Die Szenen aus Lüttich kann man nicht anders als erschreckend in ihrer Gewalt bezeichnen. Bürgerkriegsähnlich, Stadtguerilla, Krieg auf den Straßen, Randale um der Randale willen, so oder ähnlich ist auch wenig überraschend der Tenor in den Medien dazu.
Die Verantwortlichen, Bewohner und Geschäftsleute hat das Ganze vor allem ratlos zurückgelassen, wütend und traurig - und in Angst. Das gilt im Übrigen auch für die friedlichen Demonstranten, die ja eigentlich nur für "Black Lives Matter" protestieren wollten. Das ist das Motto einer ursprünglich amerikanischen Bewegung, die aber spätestens seit dem schockierenden Tod des Afroamerikaners George Floyd bei einem brutalen Polizeieinsatz in Minneapolis 2020 weltweit Nachahmer gefunden hat.

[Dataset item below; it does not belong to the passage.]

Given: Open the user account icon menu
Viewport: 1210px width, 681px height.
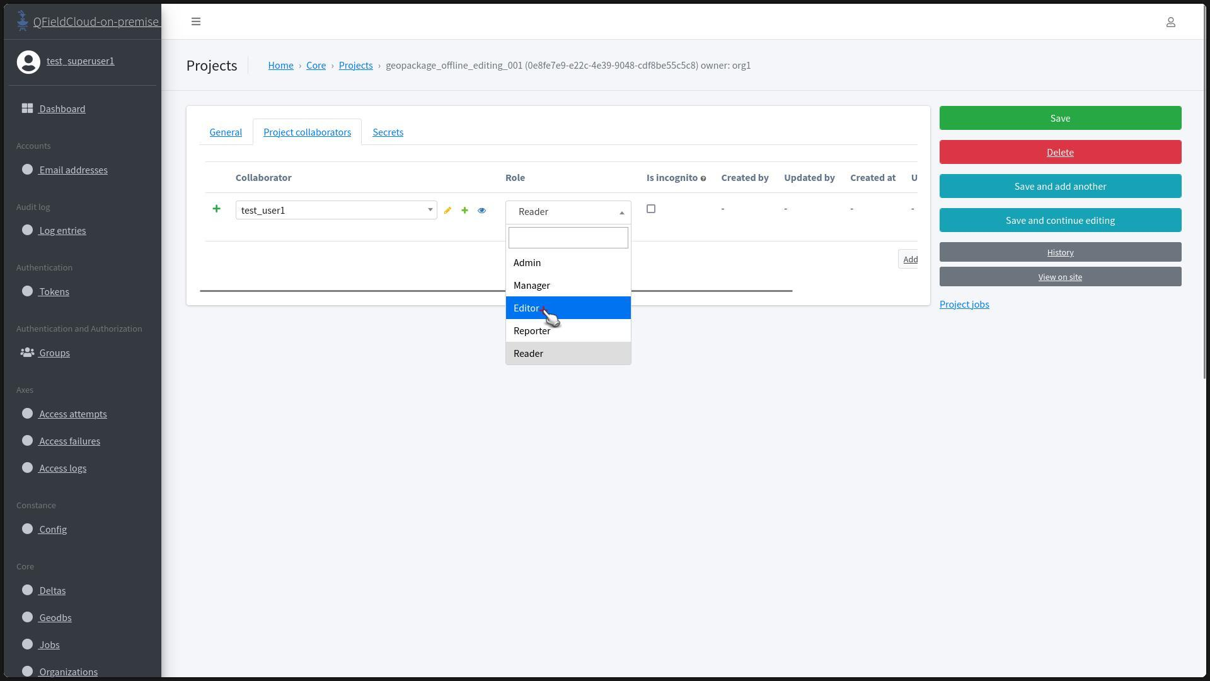Looking at the screenshot, I should (1170, 22).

Vereinfacht gesagt richtet sich der Aktivismus gegen Gewalt gegen Menschen mit anderer Hautfarbe und Rassismus - auch und insbesondere, wenn die von der Polizei ausgeht. Das ist auch der Hintergrund, vor dem die Demonstration von etwa 100 Menschen in Lüttich geplant war: nämlich als Reaktion auf die Festnahme einer Frau mit kongolesischen Wurzeln, bei der die Polizeibeamten möglicherweise unverhältnismäßig Gewalt angewendet haben. Geklärt sind die genaueren Umstände aber noch nicht.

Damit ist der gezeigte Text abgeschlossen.